Sanatın ve sanatçının haklarını koruyan bir müzik adamı olarak birçok projenin altına imza atan Yıldırım Gürses, 1983 yılında “Affetmem Asla Seni, Dertliyim Arkadaş, Güller Ağlasın, Sarsam Seni Gül Dudaklım, Eller” gibi eserleriyle müzik dünyasına damga vurdu. Uzun yıllar MESAM (Müzik Eserleri Sahipleri Meslek Birliği) başkanlığını yürüten Gürses özellikle Türk Müziği’nin tek seslilikten kurtarmak için mücadele verdi. “Hoş Sada"” çalışmalarıyla örneklediği ’Çoksesli Türk Hafif Sanat Müziği’ de yeni bir tür olarak onun sayesinde ortaya çıkmış oldu. Sanat hayatının ikinci altın çağını yaşadığı bu yıllarda Emel Sayın, Seda Sayan ve Harika Avcı’nın solist altı olduğu Maksim kadrolarında “Hoş Sada” ekibiyle konuklara unutulmaz dakikalar yaşattı.
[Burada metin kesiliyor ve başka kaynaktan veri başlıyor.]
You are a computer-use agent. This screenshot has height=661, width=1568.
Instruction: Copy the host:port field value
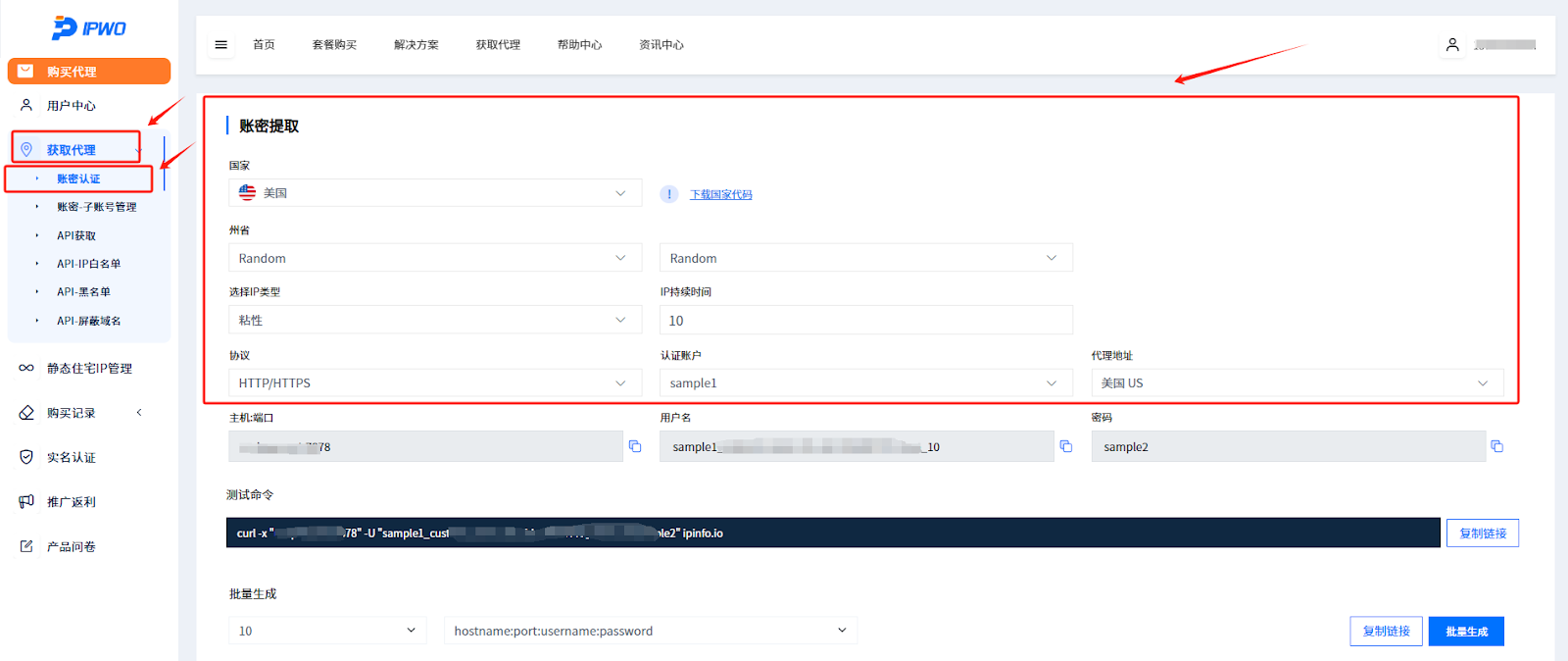635,446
Müzik yaşamına 1985’te ara veren Gürses, 14 yıl aradan sonra çıkardığı "Anılarla Yıldırım Gürses" adlı nostaljik çalışmasıyla vefatından kısa bir süre önce sevenleriyle tekrar buluşmuştu. Kalp yetmezliği ve akciğer ödemi rahatsızlıkları nedeniyle tedavi görmekte olan Yıldırım Gürses, bir sabah aniden fenalaştı. Çağrılan ambulans gelmeden, eşi Ayla Gürses ve oğlu Beyazıt’ın kollarında hayata gözlerini yumdu.

Gürses’in cenazesi, önce Harbiye’deki TRT İstanbul Radyosu önüne getirildi ve burada bir tören düzenlendi. Bu törenin ardından cenaze Levent Camii’ne getirildi. İkindi namazının ardından Gürses’in cenaze namazını kıldıran Duahanlar Derneği Başkanı Adem Erim, Yıldırım Gürses’i “O, bir coşku adamıydı. İnsan ve sanat coşkusu...” sözleriyle uğurluyordu… Cenaze töreninde, Mehmet Akif Ersoy’un sözlerini yazdığı, Gürses’in de bestesini yaptığı "Ordu Duası" ilahi şeklinde okundu.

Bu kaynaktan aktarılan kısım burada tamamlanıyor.